# i have a critter nation double cage



## Cjmorris27 (Apr 8, 2017)

they have trays ,any safe effective ideas on wrapping a little bit of the cage surround to keep some of the bedding in, I was thinking of using cardboard


----------



## Coffeebean (Jan 6, 2017)

You can order custom pans from Bass http://www.bassequipment.com/foundations/store/scresults.asp?category=230*Cage_Pans
You can also go to home depot, a lot of people buy their plastic concrete mixing tubs they have there which fit perfectly once you cut a bit off the rim or something like that.
I think cardboard wouldn't be sturdy, it'd get chewed and dragged into the cage, and worst it would smell very bad once it got soaked in urine.


----------



## moonkissed (Dec 26, 2011)

Don't use cardboard you will have to take it off and add new every week and it will get gross and chewed on.

The pans Coffeebean linked are great.

I recently just decided to use the cement mixing tubs from Home Depot & OMG I LOVE them. They are super cheap less than $15 each. You do have to trim a small bit off. Along one edge there is a 3 ring hole, trim right to that. Someone suggested to me to use a utility knife but it was too thick for me to do that. I just cut it off with wire cutters lmao. But it worked. I'm not strong or handy and I did it. Not super fun but I did it for two bins easily enough.

I love these because they are the perfect height, very easy to clean.
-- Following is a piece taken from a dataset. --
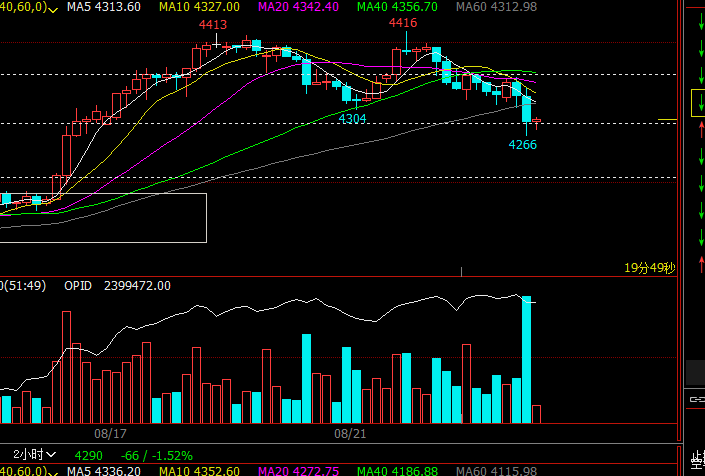The width and height of the screenshot is (705, 476).
Task: Click the yellow-boxed arrow in right panel
Action: point(697,102)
It is the large, I think 21 gallons size.


----------



## Cjmorris27 (Apr 8, 2017)

you misunderstand.lol.I have bins and Im downsizing and already switching to mixing pans,but I have a critter nation cag that I love just want to find viable ways to reduce messes.lol


----------



## Cjmorris27 (Apr 8, 2017)

sn.that's a pic I got before I got it ,I have cleaned it and put bedding and my pets in it.lol


----------



## Coffeebean (Jan 6, 2017)

No the bins go inside the critter nation like this (not mine)


----------



## Cjmorris27 (Apr 8, 2017)

ahhh


----------



## Cjmorris27 (Apr 8, 2017)

I found this on the critternation site,they make replacement pants galvanized and stainless steel,which I plan on getting stainless steel,but not through them,ill get them custom made at my local metal shop in town for a fraction of the cost


----------